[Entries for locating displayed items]
******

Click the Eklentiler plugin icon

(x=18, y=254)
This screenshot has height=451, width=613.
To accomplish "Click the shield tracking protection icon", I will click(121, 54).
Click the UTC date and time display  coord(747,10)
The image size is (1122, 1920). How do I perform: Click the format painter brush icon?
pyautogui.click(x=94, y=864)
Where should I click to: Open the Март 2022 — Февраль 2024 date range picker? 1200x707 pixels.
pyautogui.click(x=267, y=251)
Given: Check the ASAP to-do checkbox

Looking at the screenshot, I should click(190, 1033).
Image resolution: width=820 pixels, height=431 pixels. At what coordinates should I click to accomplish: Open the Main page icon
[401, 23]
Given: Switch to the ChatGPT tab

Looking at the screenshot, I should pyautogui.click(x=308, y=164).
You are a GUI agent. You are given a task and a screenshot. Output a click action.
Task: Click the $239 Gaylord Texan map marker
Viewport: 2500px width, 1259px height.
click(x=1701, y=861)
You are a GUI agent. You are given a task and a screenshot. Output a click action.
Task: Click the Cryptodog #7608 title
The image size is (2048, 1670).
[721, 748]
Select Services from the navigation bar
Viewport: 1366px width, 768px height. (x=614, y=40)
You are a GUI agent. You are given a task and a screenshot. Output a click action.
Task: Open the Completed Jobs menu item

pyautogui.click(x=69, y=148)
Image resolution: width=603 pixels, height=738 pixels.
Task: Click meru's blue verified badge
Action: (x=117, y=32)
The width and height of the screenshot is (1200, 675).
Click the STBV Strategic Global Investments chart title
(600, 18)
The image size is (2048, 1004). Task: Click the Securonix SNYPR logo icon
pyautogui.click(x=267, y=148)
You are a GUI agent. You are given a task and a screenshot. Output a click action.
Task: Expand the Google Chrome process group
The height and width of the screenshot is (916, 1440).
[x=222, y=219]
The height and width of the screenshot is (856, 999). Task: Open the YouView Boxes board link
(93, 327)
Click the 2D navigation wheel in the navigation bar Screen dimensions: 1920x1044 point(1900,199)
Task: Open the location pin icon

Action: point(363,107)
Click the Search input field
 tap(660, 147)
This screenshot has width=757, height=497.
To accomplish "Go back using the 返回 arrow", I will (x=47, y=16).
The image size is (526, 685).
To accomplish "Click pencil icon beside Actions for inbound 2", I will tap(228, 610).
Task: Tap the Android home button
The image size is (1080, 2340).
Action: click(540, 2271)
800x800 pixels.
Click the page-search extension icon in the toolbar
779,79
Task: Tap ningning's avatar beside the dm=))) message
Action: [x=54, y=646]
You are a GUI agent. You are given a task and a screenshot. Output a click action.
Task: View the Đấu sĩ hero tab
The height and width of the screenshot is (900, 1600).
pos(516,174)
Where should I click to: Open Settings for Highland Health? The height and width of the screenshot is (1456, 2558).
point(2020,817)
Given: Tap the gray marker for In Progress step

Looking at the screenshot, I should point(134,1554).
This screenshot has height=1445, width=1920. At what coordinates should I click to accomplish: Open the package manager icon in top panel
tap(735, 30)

******

[Given task]
Copy the lines without any change, beginning at the line that contains "This screenshot has height=1445, width=1920." and continuing through the final line of the entries above.

[Reply]
This screenshot has height=1445, width=1920. At what coordinates should I click to accomplish: Open the package manager icon in top panel
tap(735, 30)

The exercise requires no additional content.